» DATASET ROWS:

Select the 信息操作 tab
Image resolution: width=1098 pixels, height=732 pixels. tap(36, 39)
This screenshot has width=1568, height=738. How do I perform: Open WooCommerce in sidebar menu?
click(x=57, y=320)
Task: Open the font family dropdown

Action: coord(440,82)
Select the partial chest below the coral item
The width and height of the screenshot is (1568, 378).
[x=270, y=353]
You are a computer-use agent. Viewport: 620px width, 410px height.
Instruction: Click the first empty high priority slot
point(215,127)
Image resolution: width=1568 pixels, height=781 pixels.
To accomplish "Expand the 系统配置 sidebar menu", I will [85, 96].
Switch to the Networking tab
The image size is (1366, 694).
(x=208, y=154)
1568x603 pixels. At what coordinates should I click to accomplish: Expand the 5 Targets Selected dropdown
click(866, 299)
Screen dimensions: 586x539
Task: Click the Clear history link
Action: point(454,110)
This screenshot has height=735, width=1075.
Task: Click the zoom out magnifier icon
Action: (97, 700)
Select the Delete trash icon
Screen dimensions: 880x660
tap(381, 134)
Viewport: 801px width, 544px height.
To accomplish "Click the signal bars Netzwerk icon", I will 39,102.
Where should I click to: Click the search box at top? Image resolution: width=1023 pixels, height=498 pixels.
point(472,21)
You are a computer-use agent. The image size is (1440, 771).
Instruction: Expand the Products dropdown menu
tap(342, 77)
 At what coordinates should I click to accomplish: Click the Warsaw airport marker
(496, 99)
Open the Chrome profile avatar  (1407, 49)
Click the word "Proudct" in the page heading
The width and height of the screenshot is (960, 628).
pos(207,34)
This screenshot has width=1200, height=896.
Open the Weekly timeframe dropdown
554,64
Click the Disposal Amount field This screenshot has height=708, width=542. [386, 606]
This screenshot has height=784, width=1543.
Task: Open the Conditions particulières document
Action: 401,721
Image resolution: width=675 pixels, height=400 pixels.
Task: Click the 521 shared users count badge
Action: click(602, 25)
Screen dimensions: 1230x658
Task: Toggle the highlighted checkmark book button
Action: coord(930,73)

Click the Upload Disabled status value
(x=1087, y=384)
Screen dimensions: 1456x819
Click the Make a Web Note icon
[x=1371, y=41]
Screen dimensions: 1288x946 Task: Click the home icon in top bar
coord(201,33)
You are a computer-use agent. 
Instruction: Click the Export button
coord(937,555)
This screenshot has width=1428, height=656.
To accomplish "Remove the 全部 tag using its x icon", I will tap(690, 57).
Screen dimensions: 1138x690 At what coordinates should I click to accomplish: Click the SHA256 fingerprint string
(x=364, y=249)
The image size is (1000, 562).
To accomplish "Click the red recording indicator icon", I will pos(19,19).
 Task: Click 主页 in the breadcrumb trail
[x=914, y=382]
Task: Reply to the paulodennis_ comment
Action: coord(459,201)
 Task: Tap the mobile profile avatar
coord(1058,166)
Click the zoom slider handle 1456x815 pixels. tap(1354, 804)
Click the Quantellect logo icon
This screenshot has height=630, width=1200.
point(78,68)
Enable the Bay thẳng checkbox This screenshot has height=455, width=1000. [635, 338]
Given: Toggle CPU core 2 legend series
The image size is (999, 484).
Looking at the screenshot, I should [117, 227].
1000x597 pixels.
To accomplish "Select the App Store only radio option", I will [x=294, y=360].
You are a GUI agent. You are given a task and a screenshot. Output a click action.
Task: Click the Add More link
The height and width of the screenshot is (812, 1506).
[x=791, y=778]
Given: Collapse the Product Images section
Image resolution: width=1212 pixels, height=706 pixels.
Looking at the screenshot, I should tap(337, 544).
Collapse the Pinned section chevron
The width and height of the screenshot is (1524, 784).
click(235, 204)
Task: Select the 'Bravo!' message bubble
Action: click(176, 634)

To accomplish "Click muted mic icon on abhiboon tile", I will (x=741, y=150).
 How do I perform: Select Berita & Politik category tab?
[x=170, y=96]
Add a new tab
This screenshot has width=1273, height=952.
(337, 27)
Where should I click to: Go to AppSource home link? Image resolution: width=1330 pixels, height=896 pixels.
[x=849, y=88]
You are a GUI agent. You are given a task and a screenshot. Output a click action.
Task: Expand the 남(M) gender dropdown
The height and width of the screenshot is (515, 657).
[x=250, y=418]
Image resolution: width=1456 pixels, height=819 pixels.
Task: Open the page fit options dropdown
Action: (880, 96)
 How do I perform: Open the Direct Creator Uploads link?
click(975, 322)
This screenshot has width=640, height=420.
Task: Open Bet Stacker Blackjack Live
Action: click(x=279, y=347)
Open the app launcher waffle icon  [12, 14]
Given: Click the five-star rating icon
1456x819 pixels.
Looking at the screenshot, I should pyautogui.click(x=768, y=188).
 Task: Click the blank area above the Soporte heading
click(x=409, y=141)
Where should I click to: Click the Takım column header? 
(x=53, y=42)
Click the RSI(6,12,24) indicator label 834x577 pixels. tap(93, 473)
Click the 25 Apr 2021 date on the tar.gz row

» PROBLEM DETAILS: Render the entries above as a Markdown table with a Row column numbering each line and a Line column holding its text. Begin at the line that contains "Open the app", continue through the end of the entries, and leave out blank lines.

» TASK SOLUTION:
| Row | Line |
|---|---|
| 1 | Open the app launcher waffle icon  [12, 14] |
| 2 | Given: Click the five-star rating icon |
| 3 | 1456x819 pixels. |
| 4 | Looking at the screenshot, I should pyautogui.click(x=768, y=188). |
| 5 |  Task: Click the blank area above the Soporte heading |
| 6 | click(x=409, y=141) |
| 7 | Where should I click to: Click the Takım column header?  |
| 8 | (x=53, y=42) |
| 9 | Click the RSI(6,12,24) indicator label 834x577 pixels. tap(93, 473) |
| 10 | Click the 25 Apr 2021 date on the tar.gz row |